Wtedy ktoś zapukał do drzwi.
„Czy nadal śpisz?” powiedziała, wchodząc bez pukania. „Jest prawie siódma, czas wstawać…”
„Czy nie możemy pospać trochę dłużej w weekend?” – zapytałam zirytowana. „Proszę opuścić naszą sypialnię”.

„Jesteś żoną i matką. Powinnaś wstać pierwsza i zrobić śniadanie” – wypomniała mi.
„Więc jako żona i matka nie mogę spać, ale mój mąż i dziecko mogą?” Byłam oburzona.
Teściowa prychnęła i wyszła z pokoju, mrucząc coś pod nosem.
Następnego ranka ta sama historia: hałas w kuchni, wizyta w sypialni.
Przez cały następny tydzień rozmyślałem, jak dać jej do zrozumienia, że nie powinna nas budzić w weekendy.
W poniedziałek wpadłem na pomysł i zacząłem czekać na jej kolejną wizytę.
Jak zwykle, przyjechała w piątek wieczorem. Byłem niezwykle uprzejmy. A kiedy poszła spać o dziesiątej po dziewiątej, włączyłem telewizor na cały regulator.

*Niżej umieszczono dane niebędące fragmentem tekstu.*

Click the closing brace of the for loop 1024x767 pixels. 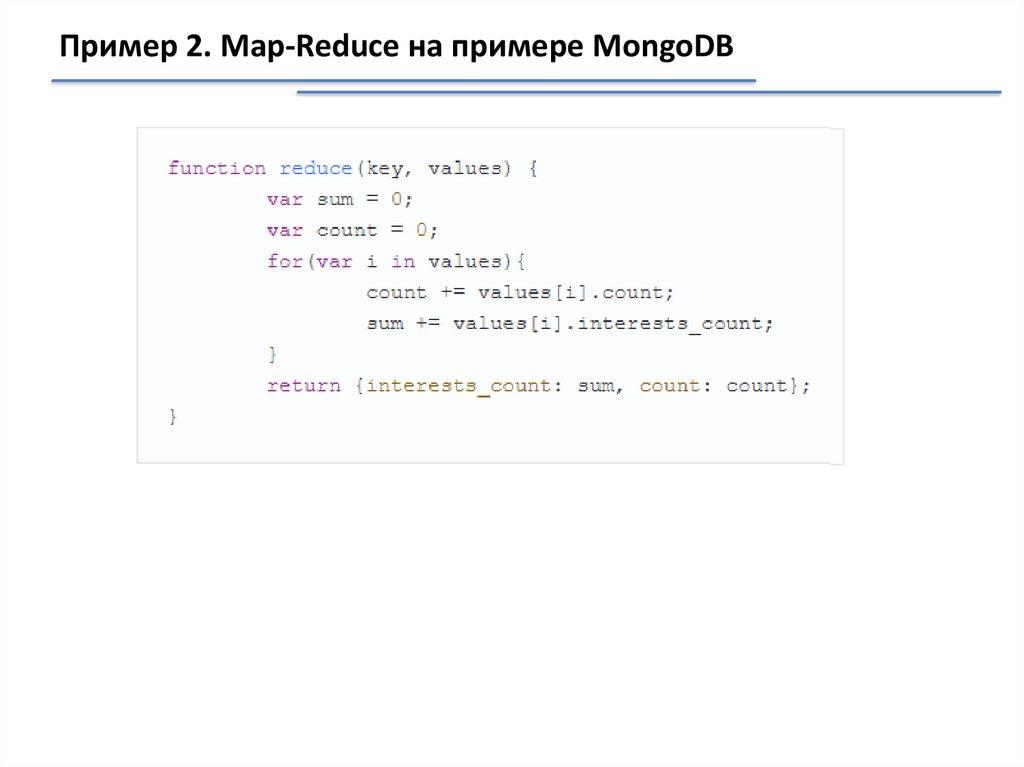[x=272, y=354]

Teściowa, zszokowana, wybiegła do salonu:
– Co robisz? Widziałeś, która jest godzina?
„Nie ma zakazu hałasu przed dziesiątą” – odpowiedziałem spokojnie.
– Ale ja już śpię!
„Proszę mi nie przeszkadzać” – powiedziałem.

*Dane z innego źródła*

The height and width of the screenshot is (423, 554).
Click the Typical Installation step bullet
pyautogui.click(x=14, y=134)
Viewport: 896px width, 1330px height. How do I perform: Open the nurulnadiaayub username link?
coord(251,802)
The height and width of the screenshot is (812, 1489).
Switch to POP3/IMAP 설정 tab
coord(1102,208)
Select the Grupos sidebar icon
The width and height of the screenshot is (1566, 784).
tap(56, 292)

Stanęła przed ekranem i powiedziała stanowczo:
– Miej trochę sumienia! Muszę spać!
„W takim razie idź spać później i nie będziesz musiał wstawać o szóstej rano” – odpowiedziałem. „Dokładnie to robisz dla nas w każdą sobotę”.

„Czy chcesz się zemścić?!” – krzyknęła.
„Rozważ to tak” – odpowiedziałem spokojnie.
Nie ściszyłem dźwięku aż do dziesiątej. Rano spodziewałem się, że przyjdzie i nas obudzi, jak zwykle. Ale – cisza.
Mój mąż i ja spaliśmy do jedenastej. Zwycięstwo!